第73話 大きな拍手

~~これは、地球を救うために手を繋ぎ合う仲間達の物語である~~




「みなさん、お集りいただきありがとうございます」


 校舎4階の大ホールの正面に立って、「ブルー・アース・ラボ(BELベル)」の研究室長(キャップ)として初めて挨拶をした夏野太陽なつの たいようは、幾分緊張していた。





 バレーボールコートほどの広さを有する大ホールには、元地温研同好会の部員や顧問、それに温暖化研究所の助手という“オンダンV(ファイブ)”の面々の他、このBEL発足の立役者である厚着校長や陰ながら奔走してくれた剛毛ごうもう教頭と真黒まぐろ事務長が真剣な眼差して列席していた。





 しかし、このBEL発足を心待ちにしていたのは、世界各地の研究支部のみんなだった。すべての研究支部員は、このBELに集いたいのを必死で我慢した。


自分達の日々の観測が、明日の地球を救うという気構えがあったからである。






 その気持ちは、研究室の大ホールに用意された、たくさんのモニターに映し出された一人一人の顔を見ればわかった。

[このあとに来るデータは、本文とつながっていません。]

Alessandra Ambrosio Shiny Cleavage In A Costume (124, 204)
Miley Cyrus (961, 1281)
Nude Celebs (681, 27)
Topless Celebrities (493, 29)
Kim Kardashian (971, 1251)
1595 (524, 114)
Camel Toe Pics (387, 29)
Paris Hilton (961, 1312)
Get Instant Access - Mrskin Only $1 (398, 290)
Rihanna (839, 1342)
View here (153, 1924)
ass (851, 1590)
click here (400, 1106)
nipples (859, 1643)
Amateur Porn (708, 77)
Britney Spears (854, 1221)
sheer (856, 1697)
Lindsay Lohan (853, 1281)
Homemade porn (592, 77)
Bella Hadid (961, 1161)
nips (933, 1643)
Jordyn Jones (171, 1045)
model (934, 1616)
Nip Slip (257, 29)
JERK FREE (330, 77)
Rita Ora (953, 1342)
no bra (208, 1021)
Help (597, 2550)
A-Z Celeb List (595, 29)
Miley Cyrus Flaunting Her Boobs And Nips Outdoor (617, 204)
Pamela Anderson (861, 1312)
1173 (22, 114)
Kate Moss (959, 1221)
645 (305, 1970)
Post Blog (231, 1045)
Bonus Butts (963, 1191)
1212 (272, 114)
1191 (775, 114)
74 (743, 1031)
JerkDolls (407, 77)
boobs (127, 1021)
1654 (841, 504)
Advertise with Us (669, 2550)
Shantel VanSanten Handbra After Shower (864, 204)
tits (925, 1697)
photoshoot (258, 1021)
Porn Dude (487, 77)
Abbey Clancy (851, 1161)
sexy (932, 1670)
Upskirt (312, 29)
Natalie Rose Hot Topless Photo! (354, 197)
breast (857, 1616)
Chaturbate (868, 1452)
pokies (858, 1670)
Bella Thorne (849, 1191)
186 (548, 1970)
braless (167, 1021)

「今、ここに、全世界地球温暖化研究所「ブルー・アース・ラボ」(BEL)」の発足を宣言します!」




「「………「「………わああああああああああ………」」………」」




 壁一面のモニターや会場に集まったオンダンVの面々から、割れんばかりの拍手と歓声が沸き起こった!







「僕は、宣言する!

 もうすぐ、温暖化阻止の切り札である“氷の結晶”が規定量に達するだろう。これを見越して、ここBELでは、温暖化阻止システムの開発に着手しようと思っている。

 ついては、ここのシステムと同期させ、世界各地で温暖化を阻止できるように、同期システムを構築してほしいと思う。


 システムの詳細は、ここのBELのマスターコンピュータから後ほど送信するので、受け取り体制を整えて欲しい。


 また、同期システムの構築のための資金調達方法として、こちらで開発した冷却服飾自動作成機器汎用版の設計図も公開するので、活用して欲しい。


 この作戦は、どこの国も、どの場所も、どんな民族も…………すべて悲願としてきた。今、ここで手を繋がずして、どうするか!さあ、全世界の研究者よ!己の魂に誇りを持て!そして、立ち上がれ!!!」









「「「……「「……うおおおおおおおおおおおお!……」」……」」



 またもや、地響きとも思える歓声が、響き渡った。








 南中子みなこは、姉の布礼愛ふれあからもらった研究ノートを握りしめながら、ある種の感慨に耽ってしまった。